Biarritz, escapada en familia al País Vasco francés

Escrito por la redacción de THE MOTHERS.


Biarritz es la joya del País Vasco francés. Situado a tan solo veinte minutos de la frontera española, Biarritz es un lugar perfecto para una escapada de fin de semana o unos días de vacaciones en familia: pasear por su casco histórico, visitar el acuario, hacer surf, probar su gastronomía… Lo visitamos.

Biarritz, escapada en familia al País Vasco francés

Situada a pocos kilómetros de la frontera con España, Biarritz mezcla tradición marinera, ambiente surfero y una atracción innata para todos los que la visitan. No enamorarse de su ambiente es casi imposible. La ciudad puede recorrerse cómodamente a pie y, lo mejor: está construida mirando al océano. El sonido constante de las olas acompaña desde primera hora de la mañana hasta el atardecer, cuando las terrazas frente al mar se llenan de familias, surfistas y viajeros que simplemente buscan disfrutar de la tranquilidad del atardecer.

Ruta por la ciudad

El mejor lugar para comenzar el recorrido por este pequeño gran pueblo es la Grande Plage, la playa más conocida de Biarritz. Aunque en verano puede llenarse, sigue siendo muy práctica para las familias porque cuenta con amplios servicios, socorristas y espacio suficiente para pasar varias horas.

Desde allí merece la pena caminar hasta el Rocher de la Vierge, probablemente la imagen más reconocible de la ciudad. La pasarela metálica que conduce al peñón ofrece unas vistas espectaculares del Atlántico.

Biarritz, escapada en familia


Muy cerca del Rocher de la Vierge se encuentra el pequeño puerto pesquero, Port des Pêcheurs, uno de los rincones más auténticos de Biarritz, con casitas tradicionales y unos restaurantes a pie de puerto que os recomendamos: platos sencillos e ingredientes de primera calidad y un pescado fresco de temporada excelente.

Y ya que hablamos de gastronomía, en Biarritz podréis comprobar lo bien que combina la cocina francesa con la tradición vasca: crêpes, los famosos macarons, los platos aderezados con piment de Espelette, el queso de Ossau Iraty, los helados artesanos…

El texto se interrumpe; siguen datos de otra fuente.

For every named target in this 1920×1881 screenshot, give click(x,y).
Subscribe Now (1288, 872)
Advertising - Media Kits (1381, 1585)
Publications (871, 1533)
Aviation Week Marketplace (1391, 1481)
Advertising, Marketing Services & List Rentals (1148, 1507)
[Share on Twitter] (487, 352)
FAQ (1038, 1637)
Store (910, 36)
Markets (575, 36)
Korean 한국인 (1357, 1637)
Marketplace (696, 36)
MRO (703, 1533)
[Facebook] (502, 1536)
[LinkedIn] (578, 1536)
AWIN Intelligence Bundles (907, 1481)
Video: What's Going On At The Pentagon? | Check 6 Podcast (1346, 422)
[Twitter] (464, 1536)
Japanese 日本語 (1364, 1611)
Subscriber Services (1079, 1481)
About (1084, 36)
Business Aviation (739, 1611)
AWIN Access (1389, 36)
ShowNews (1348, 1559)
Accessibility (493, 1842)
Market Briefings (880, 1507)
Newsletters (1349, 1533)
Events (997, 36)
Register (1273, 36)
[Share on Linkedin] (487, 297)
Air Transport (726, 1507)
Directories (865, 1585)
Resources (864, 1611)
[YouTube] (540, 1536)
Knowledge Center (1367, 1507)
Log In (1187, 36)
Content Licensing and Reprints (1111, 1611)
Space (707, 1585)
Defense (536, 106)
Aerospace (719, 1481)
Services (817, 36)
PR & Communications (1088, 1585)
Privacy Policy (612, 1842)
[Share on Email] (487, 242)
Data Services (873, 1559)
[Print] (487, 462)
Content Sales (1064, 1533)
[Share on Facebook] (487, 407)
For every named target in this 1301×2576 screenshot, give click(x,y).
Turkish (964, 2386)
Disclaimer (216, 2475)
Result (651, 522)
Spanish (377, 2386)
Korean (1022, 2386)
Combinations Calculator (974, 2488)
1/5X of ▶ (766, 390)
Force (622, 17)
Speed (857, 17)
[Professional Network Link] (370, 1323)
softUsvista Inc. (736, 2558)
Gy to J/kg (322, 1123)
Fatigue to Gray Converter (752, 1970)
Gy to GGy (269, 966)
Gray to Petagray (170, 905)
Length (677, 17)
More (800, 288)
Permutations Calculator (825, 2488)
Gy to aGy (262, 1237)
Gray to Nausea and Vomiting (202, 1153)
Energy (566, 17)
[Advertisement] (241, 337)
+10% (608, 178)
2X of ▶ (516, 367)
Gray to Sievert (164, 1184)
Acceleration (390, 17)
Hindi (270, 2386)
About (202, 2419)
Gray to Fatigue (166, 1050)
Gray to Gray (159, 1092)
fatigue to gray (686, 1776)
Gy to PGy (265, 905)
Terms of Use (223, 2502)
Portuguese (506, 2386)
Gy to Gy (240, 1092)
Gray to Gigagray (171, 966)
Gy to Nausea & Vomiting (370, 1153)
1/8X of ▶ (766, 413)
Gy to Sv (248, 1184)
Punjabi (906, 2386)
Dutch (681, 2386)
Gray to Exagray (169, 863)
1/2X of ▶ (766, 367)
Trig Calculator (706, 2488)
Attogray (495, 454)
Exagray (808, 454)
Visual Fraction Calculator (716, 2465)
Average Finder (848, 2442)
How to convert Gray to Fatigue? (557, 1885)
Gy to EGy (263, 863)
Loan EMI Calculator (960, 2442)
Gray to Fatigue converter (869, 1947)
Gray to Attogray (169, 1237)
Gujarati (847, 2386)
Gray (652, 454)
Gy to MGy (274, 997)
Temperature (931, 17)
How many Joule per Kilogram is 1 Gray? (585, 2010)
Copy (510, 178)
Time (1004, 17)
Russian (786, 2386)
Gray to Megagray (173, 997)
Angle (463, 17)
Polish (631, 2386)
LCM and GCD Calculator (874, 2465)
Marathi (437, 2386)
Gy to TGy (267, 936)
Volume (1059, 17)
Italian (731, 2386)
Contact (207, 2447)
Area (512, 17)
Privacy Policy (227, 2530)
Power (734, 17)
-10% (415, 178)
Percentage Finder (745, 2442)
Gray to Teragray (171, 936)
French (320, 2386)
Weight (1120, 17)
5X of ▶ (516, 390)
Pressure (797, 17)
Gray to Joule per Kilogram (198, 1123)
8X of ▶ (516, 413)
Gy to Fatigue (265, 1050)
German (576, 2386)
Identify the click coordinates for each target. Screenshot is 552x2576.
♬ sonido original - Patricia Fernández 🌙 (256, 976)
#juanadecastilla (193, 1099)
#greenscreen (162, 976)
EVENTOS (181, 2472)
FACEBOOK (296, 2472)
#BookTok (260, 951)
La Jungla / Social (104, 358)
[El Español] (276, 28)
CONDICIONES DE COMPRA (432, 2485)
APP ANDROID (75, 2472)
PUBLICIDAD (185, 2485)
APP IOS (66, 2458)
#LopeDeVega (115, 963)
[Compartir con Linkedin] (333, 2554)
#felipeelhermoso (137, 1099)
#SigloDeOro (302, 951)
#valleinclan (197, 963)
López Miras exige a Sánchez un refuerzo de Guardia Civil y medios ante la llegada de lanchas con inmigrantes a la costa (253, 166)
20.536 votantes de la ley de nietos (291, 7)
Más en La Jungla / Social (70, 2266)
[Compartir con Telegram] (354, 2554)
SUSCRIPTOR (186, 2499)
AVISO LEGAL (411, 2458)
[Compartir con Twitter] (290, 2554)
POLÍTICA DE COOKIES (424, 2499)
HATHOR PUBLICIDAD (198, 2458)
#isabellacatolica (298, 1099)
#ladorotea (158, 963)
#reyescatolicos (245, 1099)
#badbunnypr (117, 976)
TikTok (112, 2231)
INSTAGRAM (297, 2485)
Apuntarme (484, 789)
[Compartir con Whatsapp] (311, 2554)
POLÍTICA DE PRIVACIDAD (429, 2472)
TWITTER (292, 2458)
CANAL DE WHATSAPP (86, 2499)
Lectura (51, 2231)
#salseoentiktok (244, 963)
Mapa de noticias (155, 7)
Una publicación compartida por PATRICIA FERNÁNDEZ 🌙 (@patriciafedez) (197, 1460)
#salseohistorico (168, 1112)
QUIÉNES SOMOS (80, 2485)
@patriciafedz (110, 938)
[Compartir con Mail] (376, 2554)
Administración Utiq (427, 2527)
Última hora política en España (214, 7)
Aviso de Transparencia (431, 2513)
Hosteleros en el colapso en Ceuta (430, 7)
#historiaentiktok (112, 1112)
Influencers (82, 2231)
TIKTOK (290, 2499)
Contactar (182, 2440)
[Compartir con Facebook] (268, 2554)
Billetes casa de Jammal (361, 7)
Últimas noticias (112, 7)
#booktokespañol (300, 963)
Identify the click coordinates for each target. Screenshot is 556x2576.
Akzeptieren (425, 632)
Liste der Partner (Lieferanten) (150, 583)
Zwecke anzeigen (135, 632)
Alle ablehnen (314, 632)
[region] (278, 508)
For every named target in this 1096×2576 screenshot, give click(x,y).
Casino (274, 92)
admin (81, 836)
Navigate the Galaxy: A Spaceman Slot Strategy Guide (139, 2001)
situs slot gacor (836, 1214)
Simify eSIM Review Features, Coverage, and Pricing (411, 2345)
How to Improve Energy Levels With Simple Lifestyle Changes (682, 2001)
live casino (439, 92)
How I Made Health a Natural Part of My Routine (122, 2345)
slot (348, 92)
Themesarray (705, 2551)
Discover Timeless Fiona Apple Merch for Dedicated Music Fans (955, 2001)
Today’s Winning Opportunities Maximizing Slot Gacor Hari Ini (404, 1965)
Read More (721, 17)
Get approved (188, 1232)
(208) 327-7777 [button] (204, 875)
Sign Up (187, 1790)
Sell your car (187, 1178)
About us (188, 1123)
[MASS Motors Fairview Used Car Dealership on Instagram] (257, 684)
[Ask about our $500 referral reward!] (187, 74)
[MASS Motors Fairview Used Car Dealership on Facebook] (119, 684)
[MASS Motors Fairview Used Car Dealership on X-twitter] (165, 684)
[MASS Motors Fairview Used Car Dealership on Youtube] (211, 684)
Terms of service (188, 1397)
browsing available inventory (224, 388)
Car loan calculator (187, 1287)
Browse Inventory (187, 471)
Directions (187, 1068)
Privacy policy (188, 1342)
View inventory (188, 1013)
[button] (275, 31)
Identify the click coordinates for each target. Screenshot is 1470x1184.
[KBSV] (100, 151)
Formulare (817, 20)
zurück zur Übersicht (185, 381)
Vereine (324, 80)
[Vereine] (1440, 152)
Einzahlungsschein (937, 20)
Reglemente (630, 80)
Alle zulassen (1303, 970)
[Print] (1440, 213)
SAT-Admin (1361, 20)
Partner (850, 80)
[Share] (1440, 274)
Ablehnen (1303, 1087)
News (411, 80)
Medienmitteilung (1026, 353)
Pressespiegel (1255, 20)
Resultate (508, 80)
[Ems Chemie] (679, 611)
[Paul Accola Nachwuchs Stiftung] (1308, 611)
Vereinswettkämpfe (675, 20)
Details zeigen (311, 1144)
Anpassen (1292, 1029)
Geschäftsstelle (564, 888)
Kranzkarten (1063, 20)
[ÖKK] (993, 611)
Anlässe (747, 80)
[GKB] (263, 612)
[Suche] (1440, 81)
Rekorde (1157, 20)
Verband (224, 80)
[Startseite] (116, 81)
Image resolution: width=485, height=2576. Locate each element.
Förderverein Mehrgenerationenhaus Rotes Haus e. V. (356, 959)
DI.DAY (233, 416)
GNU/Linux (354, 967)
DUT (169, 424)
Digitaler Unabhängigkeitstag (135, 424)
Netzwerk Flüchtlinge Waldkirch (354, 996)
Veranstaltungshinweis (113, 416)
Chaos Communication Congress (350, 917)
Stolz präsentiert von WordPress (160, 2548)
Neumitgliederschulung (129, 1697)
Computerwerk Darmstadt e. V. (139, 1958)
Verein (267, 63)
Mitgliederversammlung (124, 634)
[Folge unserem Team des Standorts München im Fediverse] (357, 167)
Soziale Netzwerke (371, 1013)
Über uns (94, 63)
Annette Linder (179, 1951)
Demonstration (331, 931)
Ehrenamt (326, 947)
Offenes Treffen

Y tras la comida, un plan que encantará a los peques es visitar el Aquarium. No es gigantesco, pero precisamente por eso resulta manejable con niños pequeños. Las focas y la zona dedicada al Golfo de Vizcaya suelen ser las favoritas. Además, como está situado junto al mar puede combinarse fácilmente con un paseo o una tarde de playa.

Rincones que merecen la pena

Biarritz es una ciudad pequeña, donde todo se puede hacer a pie y el ambiente invita a tomarse la vida con calma. Aquí, lo que mejor funciona son los planes sencillos: desayunar en una terraza, caminar junto al mar y dejar tiempo para improvisar.

Una parada muy bonita es el Plateau de l’Atalaye y el faro. La subida requiere algo de energía, pero las vistas compensan el esfuerzo, especialmente en días despejados.

Biarritz no necesita grandes artificios. Entre el océano, las calles tranquilas y la sensación constante de estar de vacaciones, la ciudad ofrece exactamente lo que muchas familias buscan para una escapada corta: tiempo juntos y la impresión de haber desconectado de verdad.

¿Sabías que…?

Aunque hoy se asocia sobre todo al surf y al turismo familiar, Biarritz alcanzó fama internacional en el siglo XIX gracias a la realeza europea. La emperatriz Eugenia de Montijo, esposa de Napoleon III, se enamoró de este antiguo pueblo ballenero y convenció al emperador para construir aquí una residencia de verano frente al Atlántico, el actual Hôtel du Palais. A partir de entonces, la aristocracia y distintas casas reales comenzaron a pasar temporadas en la ciudad, transformando Biarritz en uno de los grandes destinos elegantes de Europa.